New figures released in Dental Health Services Victoria’s 2015-2016 Annual Report show that more Victorians than ever before are accessing critical oral health care.

Highlights include:

  • 10,122 Indigenous patients accessed care—up by 8.8 per cent
  • 401,067 individuals treated across Victoria (including at the Royal Dental Hospital of Melbourne and in community public health agencies throughout the state)—up by 4.7 per cent
  • 171,027 children treated—up by 3.8 per cent
  • 164,003 people accessed emergency care—up by 2.3 per cent
  • Specialist oral health care access improved with 17,249 patients seen—up by 8.9 per cent

There was also a 9.1 per cent increase in the number of people who received denture care, and 20.1 per cent more people received care in DHSV’s oral surgery unit

CEO of DHSV, Dr Deborah Cole, said Victoria’s leading oral health agency was extremely committed to providing quality health care to vulnerable Victorians across the state.
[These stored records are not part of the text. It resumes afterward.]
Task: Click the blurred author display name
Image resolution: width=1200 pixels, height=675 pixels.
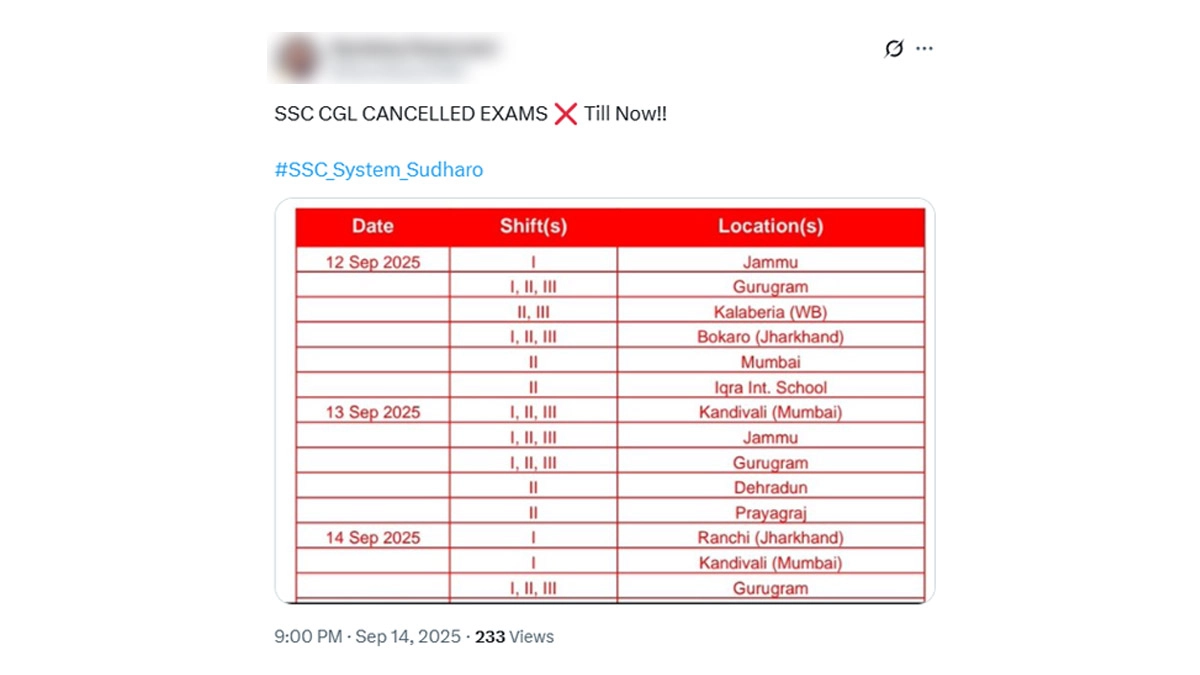Action: pyautogui.click(x=410, y=47)
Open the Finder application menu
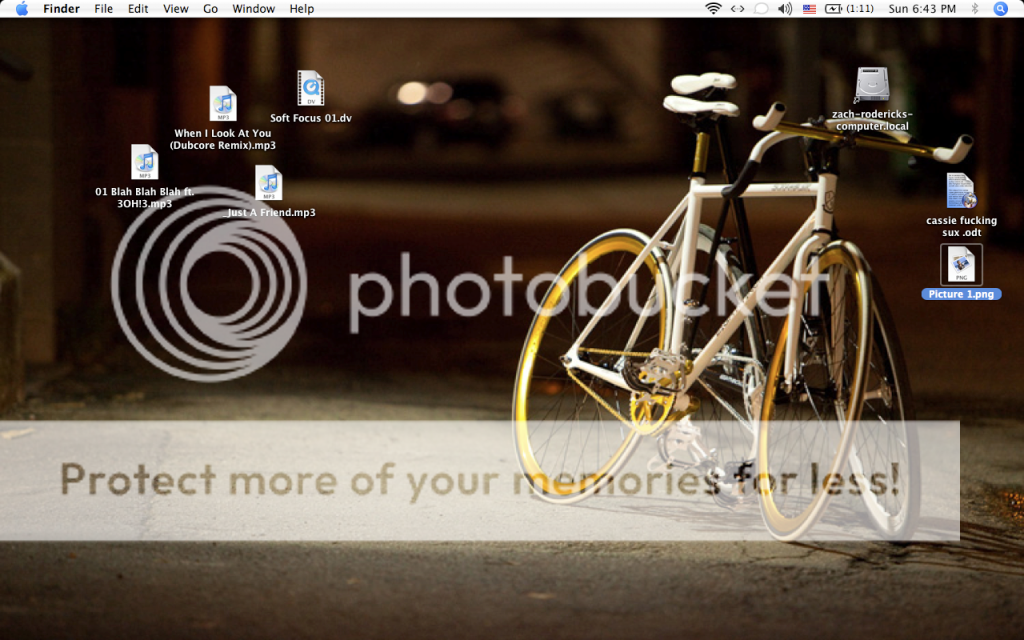The width and height of the screenshot is (1024, 640). pos(60,9)
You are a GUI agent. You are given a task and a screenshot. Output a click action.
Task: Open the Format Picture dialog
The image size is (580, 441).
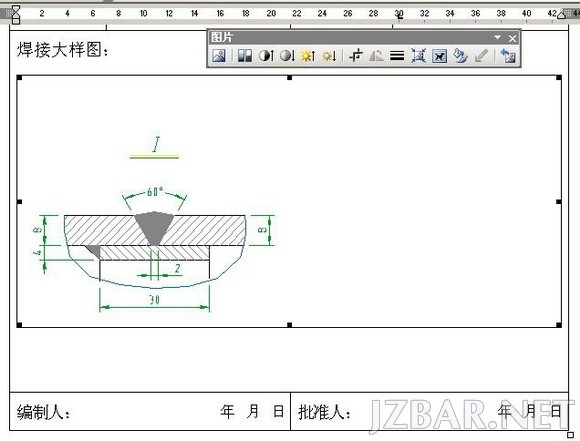(x=460, y=56)
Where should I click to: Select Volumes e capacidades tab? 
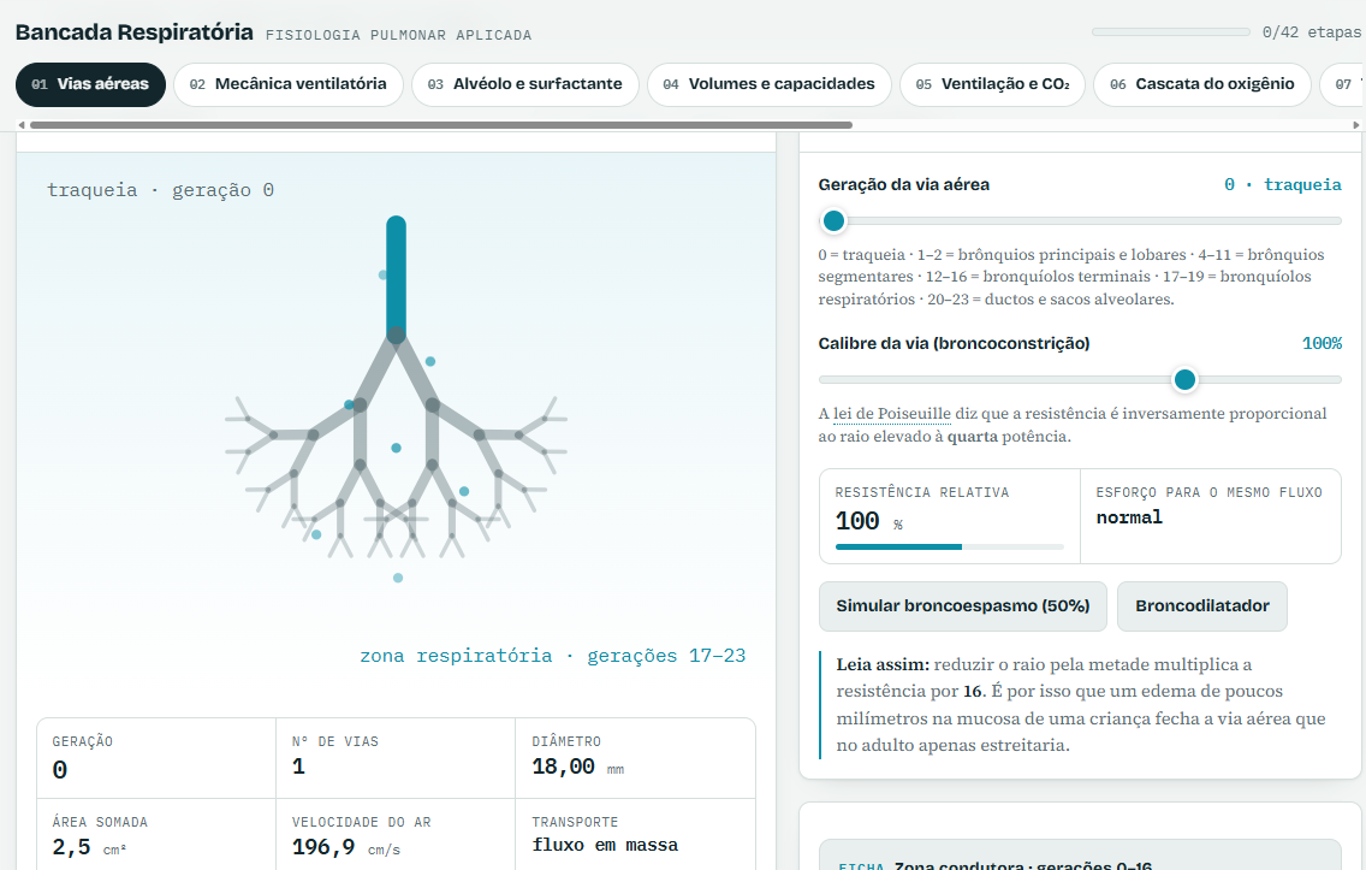pos(769,85)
“In adults, 57 per cent of Australians can expect to develop tooth decay at some stage in their lives and tooth decay is five times more prevalent than asthma among children,” she said, adding that one million days of work are lost every year in Australia because of poor dental health, and 19 per cent of Australian adults aged 65 and over had no natural teeth.

“What is even more shocking,” said Dr Cole, “is that half of Australia’s 12-year-olds have tooth decay in their adult teeth, and more than 50 per cent of 6-year-olds have decay in their baby teeth. We will keep working hard to reduce these numbers by treating as many eligible people as possible.”